Sunday, March 29, 2015

'There is No More a Problem of Truth in Wrestling Than in the Theater': The Genius of Roland Barthes and Wrestlemania 31

WrestleMania 31 is several hours away.

My predictions have been made.

My WrestleMania meal is decided. Braised beef short ribs with mushrooms and pancetta.

My WrestleMania drinks are selected. Black cherry and lemon lime sodas, Coke, and Kirin beer in the tall metal can.

It is an annual ritual, one where the story-lines for a year are resolved and new possibilities are brought forth.

Professional wrestling is physical storytelling, "a soap opera for men", and low culture with the characters and narrative conventions of classic mythology.

In many ways, professional wrestling channels the monomyth.

Like so many millions of other people around the world, I love professional wrestling because it is a constant in my life. We can age, grow older, reminisce about our childhoods, recall fond members of family, hand our love of it down to our children, and complain about its stars, writing, and presentation. Like old curmudgeons we scold the present by appealing to the past: today's professional wrestlers are nothing compared to the titans of our childhood! How could this not be so, for it is a comment not so much on professional wrestling as it is on how the years and time have unrelentingly elapsed during our own lives.

Ultimately, for smart marks and other serious fans of professional wrestling we can't not love this thing. My use of the double negative is intentional as it captures the mixed emotions and confusion that often surrounds our feelings towards professional wrestling.

Roland Barthes wrote the definitive essay on the cultural meaning(s) of professional wrestling.

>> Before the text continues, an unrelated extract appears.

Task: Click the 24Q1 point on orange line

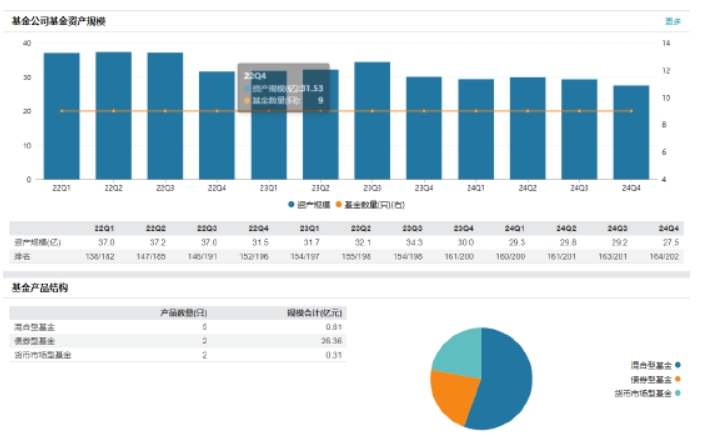Action: [476, 111]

There is no better explanation for why professional wrestling is so compelling and rich for those who understand its signs, symbols, and the action in the squared circle:
We are therefore dealing with a real Human Comedy, where the most socially-inspired nuances of passion (conceit, rightfulness, refined cruelty, a sense of 'paying one's debts') always felicitously find the clearest sign which can receive them, express them and triumphantly carry them to the confines of the hall. It is obvious that at such a pitch, it no longer matters whether the passion is genuine or not. What the public wants is the image of passion, not passion itself. There is no more a problem of truth in wrestling than in the theater. In both, what is expected is the intelligible representation of moral situations which are usually private. This emptying out of interiority to the benefit of its exterior signs, this exhaustion of the content by the form, is the very principle of triumphant classical art. Wrestling is an immediate pantomime, infinitely more efficient than the dramatic pantomime, for the wrestler's gesture needs no anecdote, no decor, in short no transference in order to appear true. 
Each moment in wrestling is therefore like an algebra which instantaneously unveils the relationship between a cause and its represented effect. Wrestling fans certainly experience a kind of intellectual pleasure in seeing the moral mechanism function so perfectly. Some wrestlers, who are great comedians, entertain as much as a Moliere character, because they succeed in imposing an immediate reading of their inner nature: Armand Mazaud, a wrestler of an arrogant and ridiculous character (as one says that Harpagon** is a character), always delights the audience by the mathematical rigor of his transcriptions, carrying the form of his gestures to the furthest reaches of their meaning, and giving to his manner of fighting the kind of vehemence and precision found in a great scholastic disputation, in which what is at stake is at once the triumph of pride and the formal concern with truth.
WrestleMania 31 will turn another page in a decades-long storybook, one where we have seen and read every story...until we have not seen and read every story told in exactly that same way. This moment of surprise mixed with familiarity and appreciation for the storytelling form is why we, the fans, keep returning to it.

4 comments:

kokanee said...

Enjoy! Most likely, I'll be listening to your latest podcast simultaneously with WrestleMania. ;)

chauncey devega said...

You are a pro wrestling fan? You continue to impress and amaze.

kokanee said...

Ha ha - no reason to be impressed nor amazed. I won't be watching WM31. I don't even have cable. I meant I'll be listening to your podcast while WM31 is going on but not that I'll be watching it. The last time I was a pro wrestling fan was when Rowdy Roddy Piper was wrestling in the Pacific Northwest league before he went national. That was a long long time ago...

chauncey devega said...

That is classic old school. Great territory up there. One of the few that let black wrestlers get some shine during that era. You can always watch online.